MATERIALS PROVIDED —
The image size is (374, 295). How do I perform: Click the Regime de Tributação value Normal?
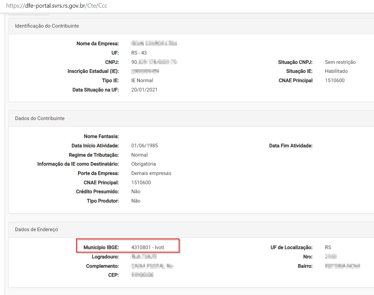point(140,155)
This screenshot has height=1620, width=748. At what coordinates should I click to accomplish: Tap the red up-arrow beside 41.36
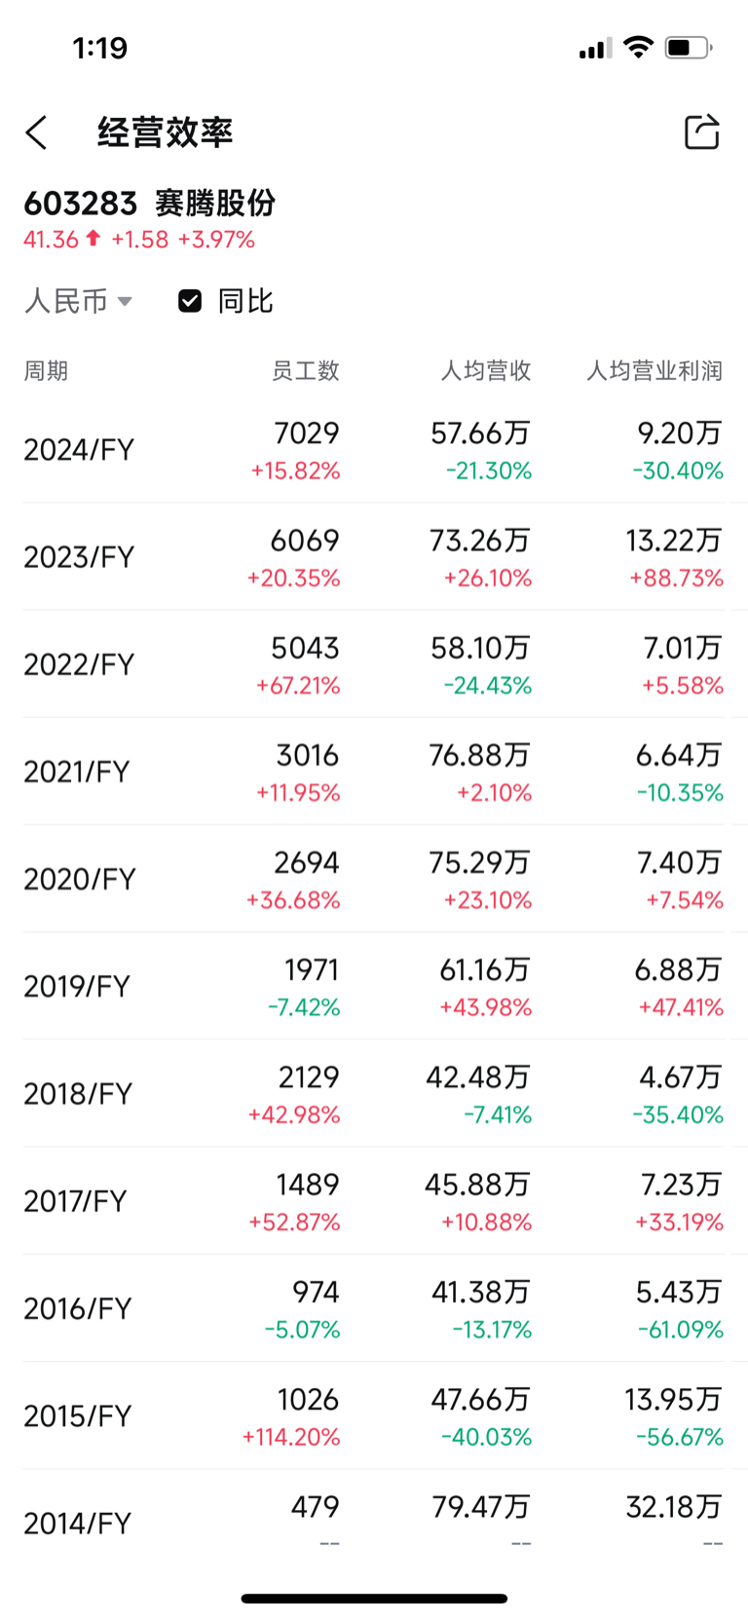click(94, 238)
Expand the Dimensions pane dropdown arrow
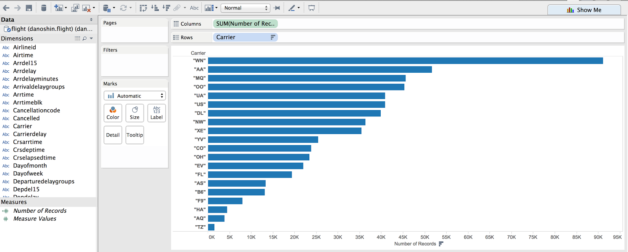The width and height of the screenshot is (628, 252). (91, 39)
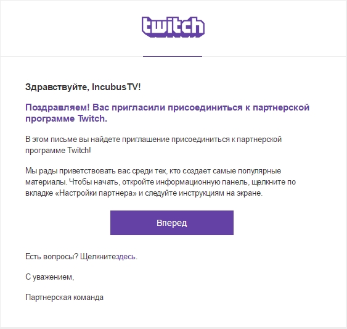347x329 pixels.
Task: Open the «здесь» help link
Action: [126, 257]
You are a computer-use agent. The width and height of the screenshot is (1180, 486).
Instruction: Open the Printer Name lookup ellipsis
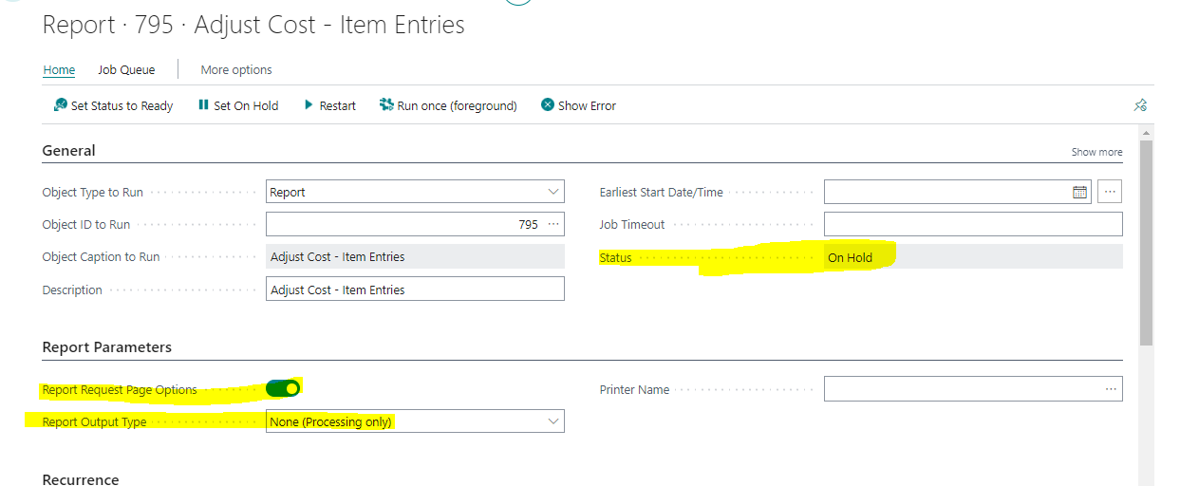1111,389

WORK TO DO —
Repeat the material above line for line, word for word, but leave out the pictures.

FULL SOLUTION —
The image size is (374, 295). How do I perform: Click the Regime de Tributação value Normal?
point(140,155)
This screenshot has height=1620, width=748. At what coordinates should I click to accomplish: Tap the red up-arrow beside 41.36
click(94, 238)
Expand the Dimensions pane dropdown arrow
The width and height of the screenshot is (628, 252). (91, 39)
347x329 pixels.
Task: Open the «здесь» help link
Action: [126, 257]
You are a computer-use agent. The width and height of the screenshot is (1180, 486).
Instruction: Open the Printer Name lookup ellipsis
1111,389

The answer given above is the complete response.